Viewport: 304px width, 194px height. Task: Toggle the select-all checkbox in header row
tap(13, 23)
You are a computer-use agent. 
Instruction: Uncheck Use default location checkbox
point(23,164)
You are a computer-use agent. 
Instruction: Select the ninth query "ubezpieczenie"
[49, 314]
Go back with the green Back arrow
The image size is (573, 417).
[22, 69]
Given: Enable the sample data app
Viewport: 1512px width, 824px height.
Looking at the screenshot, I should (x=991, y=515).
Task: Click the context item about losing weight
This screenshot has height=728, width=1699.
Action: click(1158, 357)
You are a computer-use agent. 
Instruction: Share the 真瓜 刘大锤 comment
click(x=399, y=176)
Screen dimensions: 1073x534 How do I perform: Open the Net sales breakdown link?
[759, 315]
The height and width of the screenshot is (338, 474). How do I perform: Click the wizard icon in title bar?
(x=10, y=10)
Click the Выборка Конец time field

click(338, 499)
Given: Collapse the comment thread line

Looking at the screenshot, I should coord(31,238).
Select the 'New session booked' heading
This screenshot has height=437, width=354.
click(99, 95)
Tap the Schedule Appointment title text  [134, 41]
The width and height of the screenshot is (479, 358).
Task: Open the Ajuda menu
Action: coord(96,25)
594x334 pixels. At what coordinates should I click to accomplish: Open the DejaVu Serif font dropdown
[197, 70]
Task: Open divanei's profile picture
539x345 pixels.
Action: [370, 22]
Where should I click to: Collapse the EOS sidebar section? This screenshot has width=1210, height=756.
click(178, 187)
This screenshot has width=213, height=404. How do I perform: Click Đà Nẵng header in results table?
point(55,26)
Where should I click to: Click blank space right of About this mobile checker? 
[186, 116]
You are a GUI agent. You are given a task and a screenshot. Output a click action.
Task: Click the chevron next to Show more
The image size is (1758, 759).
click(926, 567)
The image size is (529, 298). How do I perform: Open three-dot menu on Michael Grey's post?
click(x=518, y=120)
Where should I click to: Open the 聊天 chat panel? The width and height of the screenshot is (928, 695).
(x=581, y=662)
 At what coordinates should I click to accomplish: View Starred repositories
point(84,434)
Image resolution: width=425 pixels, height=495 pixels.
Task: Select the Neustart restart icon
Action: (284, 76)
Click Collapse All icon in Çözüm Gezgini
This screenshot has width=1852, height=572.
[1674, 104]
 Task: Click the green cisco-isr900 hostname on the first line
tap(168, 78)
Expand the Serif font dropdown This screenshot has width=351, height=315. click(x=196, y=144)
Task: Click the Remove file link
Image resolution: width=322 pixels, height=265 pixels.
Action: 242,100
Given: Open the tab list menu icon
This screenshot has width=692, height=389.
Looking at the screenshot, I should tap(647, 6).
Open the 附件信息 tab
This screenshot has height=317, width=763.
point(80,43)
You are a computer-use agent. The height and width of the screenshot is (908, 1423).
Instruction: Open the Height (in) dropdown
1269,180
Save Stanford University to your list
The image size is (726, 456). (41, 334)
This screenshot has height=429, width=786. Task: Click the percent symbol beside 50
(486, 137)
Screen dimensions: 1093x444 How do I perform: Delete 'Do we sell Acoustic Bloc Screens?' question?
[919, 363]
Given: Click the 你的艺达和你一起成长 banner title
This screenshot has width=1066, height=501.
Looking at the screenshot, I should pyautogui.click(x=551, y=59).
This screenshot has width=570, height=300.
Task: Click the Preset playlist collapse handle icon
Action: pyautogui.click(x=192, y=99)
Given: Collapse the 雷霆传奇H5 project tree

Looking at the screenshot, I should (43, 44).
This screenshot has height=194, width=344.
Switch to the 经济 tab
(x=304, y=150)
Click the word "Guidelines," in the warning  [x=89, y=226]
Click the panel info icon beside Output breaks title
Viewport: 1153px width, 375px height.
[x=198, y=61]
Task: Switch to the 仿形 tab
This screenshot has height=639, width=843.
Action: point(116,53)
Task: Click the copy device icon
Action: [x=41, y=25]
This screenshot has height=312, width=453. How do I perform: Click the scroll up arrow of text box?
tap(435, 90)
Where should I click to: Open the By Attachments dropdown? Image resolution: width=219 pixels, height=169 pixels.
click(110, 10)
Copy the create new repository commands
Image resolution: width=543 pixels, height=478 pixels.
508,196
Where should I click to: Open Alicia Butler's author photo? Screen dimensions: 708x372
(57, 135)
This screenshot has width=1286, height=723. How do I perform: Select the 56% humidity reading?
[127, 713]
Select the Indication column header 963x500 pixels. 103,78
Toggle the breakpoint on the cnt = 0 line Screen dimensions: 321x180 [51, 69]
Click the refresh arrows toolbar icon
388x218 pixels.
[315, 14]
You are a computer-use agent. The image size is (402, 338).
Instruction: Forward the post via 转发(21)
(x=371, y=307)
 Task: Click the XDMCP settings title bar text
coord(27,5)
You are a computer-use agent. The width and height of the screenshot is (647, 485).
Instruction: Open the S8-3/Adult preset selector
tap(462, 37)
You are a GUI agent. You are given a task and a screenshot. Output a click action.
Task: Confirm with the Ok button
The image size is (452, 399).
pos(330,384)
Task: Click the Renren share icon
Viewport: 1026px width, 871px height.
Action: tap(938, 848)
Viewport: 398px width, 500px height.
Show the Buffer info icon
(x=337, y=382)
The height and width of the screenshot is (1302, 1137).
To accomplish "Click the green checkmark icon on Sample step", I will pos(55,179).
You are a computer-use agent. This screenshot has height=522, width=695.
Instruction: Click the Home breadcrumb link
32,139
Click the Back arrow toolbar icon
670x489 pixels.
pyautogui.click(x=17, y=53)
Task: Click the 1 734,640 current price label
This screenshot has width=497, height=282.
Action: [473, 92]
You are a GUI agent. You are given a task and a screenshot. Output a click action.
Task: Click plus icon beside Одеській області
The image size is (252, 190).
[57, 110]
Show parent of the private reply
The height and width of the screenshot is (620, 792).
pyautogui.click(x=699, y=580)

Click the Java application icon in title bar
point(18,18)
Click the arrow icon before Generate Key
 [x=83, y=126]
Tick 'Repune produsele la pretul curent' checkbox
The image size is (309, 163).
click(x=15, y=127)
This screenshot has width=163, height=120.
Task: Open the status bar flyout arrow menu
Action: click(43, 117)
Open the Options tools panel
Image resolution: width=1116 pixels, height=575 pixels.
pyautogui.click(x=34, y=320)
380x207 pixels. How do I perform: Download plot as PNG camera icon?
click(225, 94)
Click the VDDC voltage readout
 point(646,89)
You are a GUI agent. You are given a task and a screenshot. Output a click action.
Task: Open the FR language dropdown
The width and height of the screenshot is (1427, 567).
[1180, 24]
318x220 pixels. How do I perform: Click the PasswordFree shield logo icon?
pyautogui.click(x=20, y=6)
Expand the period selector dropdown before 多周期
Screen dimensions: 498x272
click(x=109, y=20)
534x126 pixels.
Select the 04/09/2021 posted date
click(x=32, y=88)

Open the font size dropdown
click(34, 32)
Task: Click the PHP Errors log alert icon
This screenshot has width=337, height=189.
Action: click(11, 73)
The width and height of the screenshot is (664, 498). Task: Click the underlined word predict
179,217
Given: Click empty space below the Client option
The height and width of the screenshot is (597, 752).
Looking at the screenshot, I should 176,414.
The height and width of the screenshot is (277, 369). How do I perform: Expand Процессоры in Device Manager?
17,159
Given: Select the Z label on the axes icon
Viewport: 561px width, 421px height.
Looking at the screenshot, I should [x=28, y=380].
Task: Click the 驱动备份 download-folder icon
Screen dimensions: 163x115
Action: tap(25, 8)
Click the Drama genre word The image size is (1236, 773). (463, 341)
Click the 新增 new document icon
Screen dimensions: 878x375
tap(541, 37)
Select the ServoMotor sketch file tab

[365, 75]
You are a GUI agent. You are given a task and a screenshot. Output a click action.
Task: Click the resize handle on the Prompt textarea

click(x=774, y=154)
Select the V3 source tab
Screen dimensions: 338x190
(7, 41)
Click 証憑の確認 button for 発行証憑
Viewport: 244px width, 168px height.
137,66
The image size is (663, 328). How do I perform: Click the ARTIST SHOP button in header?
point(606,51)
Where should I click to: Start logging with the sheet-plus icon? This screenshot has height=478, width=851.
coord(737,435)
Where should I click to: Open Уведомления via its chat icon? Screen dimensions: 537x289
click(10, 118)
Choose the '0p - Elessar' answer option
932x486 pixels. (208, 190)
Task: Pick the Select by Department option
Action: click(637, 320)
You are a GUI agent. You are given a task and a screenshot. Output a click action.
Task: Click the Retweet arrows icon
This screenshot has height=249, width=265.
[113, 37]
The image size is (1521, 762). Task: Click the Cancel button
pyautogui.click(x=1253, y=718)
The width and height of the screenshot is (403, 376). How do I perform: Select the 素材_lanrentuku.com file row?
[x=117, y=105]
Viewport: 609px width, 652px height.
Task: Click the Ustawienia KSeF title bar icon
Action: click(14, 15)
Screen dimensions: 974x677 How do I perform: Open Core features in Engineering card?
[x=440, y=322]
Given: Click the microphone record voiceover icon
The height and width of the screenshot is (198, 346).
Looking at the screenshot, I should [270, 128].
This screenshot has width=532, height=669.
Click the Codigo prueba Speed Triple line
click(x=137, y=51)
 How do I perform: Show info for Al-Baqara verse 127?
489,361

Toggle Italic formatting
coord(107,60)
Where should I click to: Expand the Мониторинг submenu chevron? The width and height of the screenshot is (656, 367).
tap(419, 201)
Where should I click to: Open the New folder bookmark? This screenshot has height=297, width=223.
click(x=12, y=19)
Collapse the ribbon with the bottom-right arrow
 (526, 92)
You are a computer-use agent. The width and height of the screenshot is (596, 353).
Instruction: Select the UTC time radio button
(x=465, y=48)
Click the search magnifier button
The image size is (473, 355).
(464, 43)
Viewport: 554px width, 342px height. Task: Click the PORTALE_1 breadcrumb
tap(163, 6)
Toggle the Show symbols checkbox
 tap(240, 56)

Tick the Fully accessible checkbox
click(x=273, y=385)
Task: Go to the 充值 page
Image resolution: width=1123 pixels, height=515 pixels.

__Directions for this task__.
Scan the material above and copy every line that holds the string "label".

__Task result__.
Task: Click the 1 734,640 current price label
Given: Select the Z label on the axes icon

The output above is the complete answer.